*** SUPPLIED RECORDS Section Begins ***

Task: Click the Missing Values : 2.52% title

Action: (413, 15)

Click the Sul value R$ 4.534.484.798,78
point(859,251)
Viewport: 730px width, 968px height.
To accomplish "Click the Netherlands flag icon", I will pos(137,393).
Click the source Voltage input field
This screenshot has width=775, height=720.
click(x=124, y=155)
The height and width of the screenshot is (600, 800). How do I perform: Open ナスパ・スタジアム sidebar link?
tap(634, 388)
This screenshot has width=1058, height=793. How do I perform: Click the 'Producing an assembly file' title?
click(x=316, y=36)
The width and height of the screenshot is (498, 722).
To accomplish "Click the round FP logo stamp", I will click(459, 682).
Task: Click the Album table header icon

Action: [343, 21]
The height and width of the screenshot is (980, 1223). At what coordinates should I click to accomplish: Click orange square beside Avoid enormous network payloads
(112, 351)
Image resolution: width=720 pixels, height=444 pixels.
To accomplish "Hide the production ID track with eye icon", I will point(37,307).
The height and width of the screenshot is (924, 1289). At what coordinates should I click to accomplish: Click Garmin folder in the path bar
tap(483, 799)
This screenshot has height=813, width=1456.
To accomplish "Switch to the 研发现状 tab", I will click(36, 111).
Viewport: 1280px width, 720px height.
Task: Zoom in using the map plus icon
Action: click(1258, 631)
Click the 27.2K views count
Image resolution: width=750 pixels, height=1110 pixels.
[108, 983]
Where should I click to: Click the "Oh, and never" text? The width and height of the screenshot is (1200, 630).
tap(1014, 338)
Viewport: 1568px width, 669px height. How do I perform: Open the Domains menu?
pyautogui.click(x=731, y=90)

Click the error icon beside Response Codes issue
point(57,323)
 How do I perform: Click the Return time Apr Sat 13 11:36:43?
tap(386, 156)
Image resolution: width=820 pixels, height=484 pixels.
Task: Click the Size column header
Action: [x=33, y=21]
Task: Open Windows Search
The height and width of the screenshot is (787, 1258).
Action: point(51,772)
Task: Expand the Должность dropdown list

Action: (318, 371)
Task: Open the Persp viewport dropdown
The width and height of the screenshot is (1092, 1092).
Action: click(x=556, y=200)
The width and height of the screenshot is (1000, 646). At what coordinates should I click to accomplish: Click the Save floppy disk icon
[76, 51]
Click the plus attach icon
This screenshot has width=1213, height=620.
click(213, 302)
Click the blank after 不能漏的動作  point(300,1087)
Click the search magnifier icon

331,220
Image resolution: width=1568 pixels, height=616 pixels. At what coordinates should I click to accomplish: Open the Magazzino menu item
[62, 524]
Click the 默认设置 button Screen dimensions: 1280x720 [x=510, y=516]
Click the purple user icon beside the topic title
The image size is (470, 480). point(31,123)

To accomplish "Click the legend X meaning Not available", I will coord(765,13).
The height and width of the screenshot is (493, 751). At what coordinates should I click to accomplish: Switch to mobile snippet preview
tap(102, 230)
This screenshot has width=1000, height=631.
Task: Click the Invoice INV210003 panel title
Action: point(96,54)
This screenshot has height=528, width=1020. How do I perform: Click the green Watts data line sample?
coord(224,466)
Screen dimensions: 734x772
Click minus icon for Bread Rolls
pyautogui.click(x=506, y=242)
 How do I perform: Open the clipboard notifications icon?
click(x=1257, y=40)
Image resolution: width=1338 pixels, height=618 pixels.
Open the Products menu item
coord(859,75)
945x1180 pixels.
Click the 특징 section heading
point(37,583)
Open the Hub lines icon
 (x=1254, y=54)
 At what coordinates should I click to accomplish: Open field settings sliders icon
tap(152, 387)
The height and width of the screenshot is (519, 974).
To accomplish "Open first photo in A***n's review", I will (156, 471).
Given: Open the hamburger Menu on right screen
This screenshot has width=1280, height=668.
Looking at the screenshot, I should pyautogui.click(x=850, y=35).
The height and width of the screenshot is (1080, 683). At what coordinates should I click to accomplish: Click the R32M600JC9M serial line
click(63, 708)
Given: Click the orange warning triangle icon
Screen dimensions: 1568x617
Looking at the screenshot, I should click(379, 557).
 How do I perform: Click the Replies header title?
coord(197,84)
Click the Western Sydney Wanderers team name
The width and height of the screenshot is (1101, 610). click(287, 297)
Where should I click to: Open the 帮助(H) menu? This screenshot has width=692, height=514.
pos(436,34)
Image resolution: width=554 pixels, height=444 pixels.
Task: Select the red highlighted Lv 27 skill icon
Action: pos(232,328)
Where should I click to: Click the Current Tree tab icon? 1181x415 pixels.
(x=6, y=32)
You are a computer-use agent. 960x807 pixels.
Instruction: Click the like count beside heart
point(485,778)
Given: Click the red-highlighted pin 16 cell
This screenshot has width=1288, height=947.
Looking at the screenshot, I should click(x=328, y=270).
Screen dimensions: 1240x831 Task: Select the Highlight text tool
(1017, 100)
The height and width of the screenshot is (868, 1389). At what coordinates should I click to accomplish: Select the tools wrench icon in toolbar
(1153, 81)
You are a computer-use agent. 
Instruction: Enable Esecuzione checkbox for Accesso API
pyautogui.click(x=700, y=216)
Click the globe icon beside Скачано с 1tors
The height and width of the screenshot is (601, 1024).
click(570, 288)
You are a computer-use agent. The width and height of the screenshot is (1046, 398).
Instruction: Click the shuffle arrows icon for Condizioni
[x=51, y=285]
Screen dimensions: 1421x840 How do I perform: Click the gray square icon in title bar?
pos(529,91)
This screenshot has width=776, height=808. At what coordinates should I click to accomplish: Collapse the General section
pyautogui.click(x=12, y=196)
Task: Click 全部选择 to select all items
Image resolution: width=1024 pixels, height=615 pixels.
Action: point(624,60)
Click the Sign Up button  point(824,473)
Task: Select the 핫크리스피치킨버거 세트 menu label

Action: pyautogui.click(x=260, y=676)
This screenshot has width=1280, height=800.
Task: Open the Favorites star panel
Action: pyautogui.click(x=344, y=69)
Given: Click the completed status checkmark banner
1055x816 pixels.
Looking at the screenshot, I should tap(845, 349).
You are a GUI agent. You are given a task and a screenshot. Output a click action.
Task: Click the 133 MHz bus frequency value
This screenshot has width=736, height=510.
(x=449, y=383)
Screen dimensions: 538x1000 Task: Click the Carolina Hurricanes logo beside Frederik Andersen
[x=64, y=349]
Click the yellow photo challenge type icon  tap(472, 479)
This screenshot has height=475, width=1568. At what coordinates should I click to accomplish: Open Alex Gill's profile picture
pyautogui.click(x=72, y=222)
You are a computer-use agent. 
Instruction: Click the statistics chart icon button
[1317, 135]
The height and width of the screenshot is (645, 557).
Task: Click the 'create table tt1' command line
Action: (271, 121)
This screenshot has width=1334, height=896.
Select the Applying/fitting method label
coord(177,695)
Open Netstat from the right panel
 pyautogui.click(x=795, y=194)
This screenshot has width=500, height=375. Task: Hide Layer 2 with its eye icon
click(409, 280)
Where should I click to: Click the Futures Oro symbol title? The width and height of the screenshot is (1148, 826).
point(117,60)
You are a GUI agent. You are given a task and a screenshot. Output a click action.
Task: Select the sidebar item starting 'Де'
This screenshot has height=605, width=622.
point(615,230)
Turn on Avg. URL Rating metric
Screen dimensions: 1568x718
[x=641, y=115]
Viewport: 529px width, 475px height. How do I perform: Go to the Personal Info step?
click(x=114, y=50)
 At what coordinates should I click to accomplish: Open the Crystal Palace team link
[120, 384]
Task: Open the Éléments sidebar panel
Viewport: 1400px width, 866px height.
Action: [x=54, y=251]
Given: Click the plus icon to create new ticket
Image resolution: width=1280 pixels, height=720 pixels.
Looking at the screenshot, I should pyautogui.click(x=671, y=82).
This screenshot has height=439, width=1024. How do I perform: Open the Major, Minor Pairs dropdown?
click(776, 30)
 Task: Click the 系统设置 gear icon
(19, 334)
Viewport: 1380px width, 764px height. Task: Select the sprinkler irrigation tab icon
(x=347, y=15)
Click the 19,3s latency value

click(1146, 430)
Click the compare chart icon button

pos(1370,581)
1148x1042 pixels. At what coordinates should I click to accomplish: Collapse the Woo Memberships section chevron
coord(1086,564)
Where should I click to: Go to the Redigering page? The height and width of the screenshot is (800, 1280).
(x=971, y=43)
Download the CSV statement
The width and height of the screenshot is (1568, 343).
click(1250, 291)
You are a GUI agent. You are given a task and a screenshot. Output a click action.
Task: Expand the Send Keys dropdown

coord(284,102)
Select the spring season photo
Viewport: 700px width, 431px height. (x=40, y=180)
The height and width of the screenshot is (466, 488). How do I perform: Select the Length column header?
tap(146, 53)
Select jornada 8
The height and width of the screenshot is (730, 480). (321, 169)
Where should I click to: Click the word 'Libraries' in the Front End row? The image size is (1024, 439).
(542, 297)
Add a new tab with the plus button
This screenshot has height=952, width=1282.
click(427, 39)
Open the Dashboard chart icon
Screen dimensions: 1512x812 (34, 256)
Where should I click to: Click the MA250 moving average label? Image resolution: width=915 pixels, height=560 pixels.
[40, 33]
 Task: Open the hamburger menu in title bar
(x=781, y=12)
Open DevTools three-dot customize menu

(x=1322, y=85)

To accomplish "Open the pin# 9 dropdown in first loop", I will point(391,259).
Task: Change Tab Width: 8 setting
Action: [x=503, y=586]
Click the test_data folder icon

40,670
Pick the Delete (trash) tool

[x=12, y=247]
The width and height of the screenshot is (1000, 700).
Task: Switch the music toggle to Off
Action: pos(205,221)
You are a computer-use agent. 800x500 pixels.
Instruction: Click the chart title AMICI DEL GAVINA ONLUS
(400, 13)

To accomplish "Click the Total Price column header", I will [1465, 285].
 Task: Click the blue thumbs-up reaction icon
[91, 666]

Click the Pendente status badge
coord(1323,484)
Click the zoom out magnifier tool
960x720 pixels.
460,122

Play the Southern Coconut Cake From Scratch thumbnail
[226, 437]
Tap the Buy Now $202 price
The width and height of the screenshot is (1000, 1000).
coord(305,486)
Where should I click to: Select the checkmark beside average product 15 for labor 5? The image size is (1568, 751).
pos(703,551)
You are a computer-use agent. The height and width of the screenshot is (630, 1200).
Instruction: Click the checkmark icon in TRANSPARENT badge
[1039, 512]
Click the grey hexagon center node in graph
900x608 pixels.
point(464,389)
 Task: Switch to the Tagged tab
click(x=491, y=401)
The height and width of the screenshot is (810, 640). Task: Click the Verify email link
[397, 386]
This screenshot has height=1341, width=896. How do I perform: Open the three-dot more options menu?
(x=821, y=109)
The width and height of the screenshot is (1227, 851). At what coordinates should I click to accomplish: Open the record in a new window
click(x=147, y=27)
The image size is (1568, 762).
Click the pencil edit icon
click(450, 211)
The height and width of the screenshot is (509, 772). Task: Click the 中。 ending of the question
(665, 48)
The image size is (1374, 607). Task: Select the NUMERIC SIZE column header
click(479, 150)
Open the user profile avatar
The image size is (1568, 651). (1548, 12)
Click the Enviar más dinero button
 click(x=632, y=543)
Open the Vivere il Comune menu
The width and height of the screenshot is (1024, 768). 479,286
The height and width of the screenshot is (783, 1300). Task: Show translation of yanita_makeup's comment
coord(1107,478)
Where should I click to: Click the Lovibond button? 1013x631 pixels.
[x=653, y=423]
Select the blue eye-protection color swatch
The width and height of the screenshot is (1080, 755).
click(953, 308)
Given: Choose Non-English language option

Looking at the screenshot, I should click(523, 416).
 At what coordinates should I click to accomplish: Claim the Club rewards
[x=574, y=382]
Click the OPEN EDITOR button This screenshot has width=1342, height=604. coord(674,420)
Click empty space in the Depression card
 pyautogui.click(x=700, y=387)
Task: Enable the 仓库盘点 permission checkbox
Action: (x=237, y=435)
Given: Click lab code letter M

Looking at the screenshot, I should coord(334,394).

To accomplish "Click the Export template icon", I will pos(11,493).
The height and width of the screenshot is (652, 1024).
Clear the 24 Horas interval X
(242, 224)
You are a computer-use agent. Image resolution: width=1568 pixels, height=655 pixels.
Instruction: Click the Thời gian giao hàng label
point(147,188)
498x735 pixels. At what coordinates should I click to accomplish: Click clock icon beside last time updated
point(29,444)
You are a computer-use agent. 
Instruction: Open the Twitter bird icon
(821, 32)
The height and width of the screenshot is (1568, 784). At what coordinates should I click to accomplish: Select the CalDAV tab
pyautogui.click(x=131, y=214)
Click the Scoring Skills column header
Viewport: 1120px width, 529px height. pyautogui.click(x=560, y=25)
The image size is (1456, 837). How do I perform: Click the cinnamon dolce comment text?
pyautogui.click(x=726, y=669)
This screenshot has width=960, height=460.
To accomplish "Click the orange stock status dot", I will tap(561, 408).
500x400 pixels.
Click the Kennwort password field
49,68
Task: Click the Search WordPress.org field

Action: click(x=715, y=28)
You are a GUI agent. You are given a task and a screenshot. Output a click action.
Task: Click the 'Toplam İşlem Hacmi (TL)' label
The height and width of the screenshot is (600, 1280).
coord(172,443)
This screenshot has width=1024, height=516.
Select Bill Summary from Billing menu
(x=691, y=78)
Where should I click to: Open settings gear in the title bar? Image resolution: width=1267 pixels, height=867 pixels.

*** SUPPLIED RECORDS Section Ends ***

GOAL OF THE EXERCISE :: Determine the number of lines in the listing that contain the string "computer". Write that number and nothing else.

ANSWER :: 8